(Data section begins)

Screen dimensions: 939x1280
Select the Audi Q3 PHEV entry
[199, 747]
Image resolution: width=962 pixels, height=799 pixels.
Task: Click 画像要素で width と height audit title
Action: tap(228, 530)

(Data section ends)

Work to be completed:
All entries above must be reproduced without a single change.

Task solution:
Screen dimensions: 939x1280
Select the Audi Q3 PHEV entry
[199, 747]
Image resolution: width=962 pixels, height=799 pixels.
Task: Click 画像要素で width と height audit title
Action: tap(228, 530)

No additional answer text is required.